HOW TO COMPLETE THIS TASK »
Could you reproduce the lines below from the one with "Viewport: 985px width, 840px height." through the one with "Viewport: 1396px width, 826px height."? Keep both ends and add nothing.

MATERIAL SHOWN »
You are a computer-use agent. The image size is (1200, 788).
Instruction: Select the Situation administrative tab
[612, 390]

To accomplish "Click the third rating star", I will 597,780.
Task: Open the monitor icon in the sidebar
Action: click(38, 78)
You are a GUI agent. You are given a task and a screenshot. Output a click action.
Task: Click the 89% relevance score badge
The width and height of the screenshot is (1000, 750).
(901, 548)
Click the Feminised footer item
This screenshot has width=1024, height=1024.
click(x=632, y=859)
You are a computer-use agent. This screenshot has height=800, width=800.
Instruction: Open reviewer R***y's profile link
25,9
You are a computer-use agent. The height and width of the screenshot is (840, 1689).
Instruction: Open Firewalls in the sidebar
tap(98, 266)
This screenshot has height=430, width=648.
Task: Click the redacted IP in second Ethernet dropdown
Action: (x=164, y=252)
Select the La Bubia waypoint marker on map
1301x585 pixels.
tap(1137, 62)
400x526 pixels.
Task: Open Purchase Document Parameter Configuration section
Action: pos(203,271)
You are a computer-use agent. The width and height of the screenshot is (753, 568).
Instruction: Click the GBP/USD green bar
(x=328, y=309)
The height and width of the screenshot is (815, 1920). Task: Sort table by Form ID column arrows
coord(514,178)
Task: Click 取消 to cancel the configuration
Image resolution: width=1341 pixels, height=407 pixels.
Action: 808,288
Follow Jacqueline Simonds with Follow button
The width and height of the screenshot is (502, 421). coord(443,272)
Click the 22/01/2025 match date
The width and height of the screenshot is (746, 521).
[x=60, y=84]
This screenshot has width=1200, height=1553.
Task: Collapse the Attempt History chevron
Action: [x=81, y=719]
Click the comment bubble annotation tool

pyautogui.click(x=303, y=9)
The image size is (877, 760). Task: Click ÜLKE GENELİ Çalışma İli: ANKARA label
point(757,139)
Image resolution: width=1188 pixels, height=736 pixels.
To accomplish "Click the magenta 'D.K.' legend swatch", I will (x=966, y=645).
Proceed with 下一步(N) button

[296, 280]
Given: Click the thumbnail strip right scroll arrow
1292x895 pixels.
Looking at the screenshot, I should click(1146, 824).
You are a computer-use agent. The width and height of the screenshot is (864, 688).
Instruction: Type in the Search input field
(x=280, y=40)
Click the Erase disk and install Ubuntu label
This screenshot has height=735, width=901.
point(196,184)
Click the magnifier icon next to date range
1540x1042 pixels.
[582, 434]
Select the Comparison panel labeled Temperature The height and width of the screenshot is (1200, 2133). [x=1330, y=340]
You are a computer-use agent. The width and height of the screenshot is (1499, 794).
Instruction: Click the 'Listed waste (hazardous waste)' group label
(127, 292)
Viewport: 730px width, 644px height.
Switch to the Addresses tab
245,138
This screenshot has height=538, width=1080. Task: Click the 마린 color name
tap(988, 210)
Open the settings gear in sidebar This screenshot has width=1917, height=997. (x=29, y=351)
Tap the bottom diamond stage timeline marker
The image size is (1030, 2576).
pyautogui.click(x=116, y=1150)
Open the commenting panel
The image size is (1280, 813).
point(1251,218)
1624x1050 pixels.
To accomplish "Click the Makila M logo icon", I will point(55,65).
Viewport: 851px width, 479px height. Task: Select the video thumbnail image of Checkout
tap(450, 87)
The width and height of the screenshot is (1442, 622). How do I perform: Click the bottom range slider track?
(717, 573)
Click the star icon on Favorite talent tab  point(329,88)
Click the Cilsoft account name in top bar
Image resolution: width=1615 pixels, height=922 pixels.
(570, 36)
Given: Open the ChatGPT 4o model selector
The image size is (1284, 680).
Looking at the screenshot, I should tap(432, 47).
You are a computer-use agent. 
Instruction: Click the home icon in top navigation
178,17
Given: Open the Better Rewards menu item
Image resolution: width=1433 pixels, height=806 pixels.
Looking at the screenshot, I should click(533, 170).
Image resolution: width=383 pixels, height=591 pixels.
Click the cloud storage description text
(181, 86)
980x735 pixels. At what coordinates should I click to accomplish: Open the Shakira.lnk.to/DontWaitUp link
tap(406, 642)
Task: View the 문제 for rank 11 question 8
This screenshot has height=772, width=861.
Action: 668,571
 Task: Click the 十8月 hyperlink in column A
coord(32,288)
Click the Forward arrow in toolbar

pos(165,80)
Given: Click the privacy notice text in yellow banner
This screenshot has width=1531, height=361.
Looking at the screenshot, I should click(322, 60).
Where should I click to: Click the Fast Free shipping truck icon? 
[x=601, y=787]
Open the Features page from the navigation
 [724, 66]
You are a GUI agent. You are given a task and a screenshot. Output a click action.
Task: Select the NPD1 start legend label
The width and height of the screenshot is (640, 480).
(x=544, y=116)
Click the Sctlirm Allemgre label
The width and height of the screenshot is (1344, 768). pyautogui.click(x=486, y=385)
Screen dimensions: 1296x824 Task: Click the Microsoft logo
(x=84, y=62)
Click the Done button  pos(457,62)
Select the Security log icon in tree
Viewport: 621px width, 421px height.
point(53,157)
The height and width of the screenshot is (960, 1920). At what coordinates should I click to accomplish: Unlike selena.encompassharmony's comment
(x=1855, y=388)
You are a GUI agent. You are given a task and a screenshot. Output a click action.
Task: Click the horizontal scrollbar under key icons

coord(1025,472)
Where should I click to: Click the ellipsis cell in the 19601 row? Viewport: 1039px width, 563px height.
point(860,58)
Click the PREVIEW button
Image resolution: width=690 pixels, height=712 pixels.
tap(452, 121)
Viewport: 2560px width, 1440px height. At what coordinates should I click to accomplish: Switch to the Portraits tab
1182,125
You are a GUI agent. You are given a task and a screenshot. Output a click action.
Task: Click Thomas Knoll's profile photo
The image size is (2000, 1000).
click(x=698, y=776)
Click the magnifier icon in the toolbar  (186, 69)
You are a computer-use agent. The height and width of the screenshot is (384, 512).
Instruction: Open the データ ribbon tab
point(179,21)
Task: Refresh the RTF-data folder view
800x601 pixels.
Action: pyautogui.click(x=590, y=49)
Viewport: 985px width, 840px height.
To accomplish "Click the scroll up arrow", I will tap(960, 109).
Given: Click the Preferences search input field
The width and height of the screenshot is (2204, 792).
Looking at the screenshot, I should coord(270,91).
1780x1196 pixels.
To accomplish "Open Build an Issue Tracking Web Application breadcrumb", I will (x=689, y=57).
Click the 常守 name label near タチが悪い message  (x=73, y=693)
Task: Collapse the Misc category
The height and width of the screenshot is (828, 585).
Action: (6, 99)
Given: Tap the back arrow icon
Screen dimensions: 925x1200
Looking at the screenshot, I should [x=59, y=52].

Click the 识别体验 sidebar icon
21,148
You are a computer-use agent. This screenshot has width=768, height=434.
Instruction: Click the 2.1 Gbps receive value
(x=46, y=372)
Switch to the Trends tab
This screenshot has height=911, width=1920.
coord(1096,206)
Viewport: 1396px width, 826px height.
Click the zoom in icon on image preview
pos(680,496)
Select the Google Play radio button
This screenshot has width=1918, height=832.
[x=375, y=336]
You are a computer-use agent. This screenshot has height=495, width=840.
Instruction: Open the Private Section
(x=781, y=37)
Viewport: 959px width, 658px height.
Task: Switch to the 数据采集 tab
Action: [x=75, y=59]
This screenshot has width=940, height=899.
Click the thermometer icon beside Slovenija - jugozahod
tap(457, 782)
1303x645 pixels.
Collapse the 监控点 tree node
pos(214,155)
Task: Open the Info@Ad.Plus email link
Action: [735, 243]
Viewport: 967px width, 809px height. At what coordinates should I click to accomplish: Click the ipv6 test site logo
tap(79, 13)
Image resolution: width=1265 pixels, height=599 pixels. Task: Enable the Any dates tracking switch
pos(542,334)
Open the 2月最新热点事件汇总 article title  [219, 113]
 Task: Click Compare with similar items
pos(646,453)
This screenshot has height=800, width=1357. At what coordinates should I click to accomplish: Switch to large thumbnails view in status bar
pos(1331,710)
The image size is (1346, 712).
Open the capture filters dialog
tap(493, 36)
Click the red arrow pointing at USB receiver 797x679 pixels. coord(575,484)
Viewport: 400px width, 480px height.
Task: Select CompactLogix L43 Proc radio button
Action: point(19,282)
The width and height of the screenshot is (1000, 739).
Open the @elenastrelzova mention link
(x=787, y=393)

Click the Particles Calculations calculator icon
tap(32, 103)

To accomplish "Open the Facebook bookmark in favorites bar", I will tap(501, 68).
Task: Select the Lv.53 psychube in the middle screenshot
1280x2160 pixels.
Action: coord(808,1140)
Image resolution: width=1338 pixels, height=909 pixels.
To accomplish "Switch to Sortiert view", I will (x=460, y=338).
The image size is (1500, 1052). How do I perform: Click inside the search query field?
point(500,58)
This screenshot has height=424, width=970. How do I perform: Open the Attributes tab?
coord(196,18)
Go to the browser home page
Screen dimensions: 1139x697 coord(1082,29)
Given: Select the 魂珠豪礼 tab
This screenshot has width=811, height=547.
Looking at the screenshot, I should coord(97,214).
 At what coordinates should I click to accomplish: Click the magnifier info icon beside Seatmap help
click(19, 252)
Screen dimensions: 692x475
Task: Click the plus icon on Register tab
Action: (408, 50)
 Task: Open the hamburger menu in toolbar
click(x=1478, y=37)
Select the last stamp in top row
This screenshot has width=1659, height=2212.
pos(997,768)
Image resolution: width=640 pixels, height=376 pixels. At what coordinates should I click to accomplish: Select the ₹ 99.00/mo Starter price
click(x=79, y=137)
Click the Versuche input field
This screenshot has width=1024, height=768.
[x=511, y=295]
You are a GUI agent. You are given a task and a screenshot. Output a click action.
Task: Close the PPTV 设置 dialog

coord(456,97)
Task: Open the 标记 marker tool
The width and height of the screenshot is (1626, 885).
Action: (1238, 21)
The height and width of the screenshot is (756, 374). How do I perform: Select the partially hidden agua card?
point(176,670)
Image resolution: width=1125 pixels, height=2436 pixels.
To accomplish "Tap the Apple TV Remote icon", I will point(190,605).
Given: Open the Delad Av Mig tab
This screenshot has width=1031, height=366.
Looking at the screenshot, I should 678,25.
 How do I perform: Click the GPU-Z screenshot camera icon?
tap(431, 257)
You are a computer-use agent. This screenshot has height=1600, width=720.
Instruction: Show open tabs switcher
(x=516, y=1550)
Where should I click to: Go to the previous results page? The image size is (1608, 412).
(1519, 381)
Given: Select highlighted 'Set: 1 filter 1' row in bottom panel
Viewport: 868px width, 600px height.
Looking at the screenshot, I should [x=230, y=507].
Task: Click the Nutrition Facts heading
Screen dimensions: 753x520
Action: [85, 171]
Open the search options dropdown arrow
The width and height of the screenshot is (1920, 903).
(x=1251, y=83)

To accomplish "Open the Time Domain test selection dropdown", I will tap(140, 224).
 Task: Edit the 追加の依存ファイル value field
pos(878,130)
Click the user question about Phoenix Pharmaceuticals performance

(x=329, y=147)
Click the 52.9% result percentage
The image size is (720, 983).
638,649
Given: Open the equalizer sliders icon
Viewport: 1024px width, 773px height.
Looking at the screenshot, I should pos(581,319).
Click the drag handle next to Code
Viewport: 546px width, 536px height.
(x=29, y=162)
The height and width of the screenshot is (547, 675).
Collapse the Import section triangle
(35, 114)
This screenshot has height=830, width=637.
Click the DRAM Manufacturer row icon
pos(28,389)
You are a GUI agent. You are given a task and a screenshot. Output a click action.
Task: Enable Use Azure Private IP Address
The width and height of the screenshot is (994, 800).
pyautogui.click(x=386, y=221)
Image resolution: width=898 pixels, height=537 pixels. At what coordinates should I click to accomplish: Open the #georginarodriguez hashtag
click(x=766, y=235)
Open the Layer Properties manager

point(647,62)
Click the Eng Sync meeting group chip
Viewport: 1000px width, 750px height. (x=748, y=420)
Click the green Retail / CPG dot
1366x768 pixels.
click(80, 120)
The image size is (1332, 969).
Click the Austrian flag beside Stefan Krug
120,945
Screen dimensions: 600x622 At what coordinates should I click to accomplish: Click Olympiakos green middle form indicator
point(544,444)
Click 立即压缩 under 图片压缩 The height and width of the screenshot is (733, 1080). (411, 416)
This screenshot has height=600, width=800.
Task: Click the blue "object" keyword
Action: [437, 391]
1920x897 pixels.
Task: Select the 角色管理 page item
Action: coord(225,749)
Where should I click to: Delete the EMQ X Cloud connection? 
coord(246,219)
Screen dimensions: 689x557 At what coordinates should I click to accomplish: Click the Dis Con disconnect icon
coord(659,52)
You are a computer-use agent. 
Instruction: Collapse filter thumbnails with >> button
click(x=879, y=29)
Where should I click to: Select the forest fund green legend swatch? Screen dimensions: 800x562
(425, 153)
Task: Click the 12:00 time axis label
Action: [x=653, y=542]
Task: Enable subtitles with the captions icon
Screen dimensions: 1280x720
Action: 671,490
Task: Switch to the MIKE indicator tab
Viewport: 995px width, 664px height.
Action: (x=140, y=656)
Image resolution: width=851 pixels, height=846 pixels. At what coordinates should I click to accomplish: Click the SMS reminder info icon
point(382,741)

RESULT »
Viewport: 985px width, 840px height.
To accomplish "Click the scroll up arrow", I will tap(960, 109).
Given: Click the Preferences search input field
The width and height of the screenshot is (2204, 792).
Looking at the screenshot, I should coord(270,91).
1780x1196 pixels.
To accomplish "Open Build an Issue Tracking Web Application breadcrumb", I will (x=689, y=57).
Click the 常守 name label near タチが悪い message  (x=73, y=693)
Task: Collapse the Misc category
The height and width of the screenshot is (828, 585).
Action: (6, 99)
Given: Tap the back arrow icon
Screen dimensions: 925x1200
Looking at the screenshot, I should [x=59, y=52].

Click the 识别体验 sidebar icon
21,148
You are a computer-use agent. This screenshot has width=768, height=434.
Instruction: Click the 2.1 Gbps receive value
(x=46, y=372)
Switch to the Trends tab
This screenshot has height=911, width=1920.
coord(1096,206)
Viewport: 1396px width, 826px height.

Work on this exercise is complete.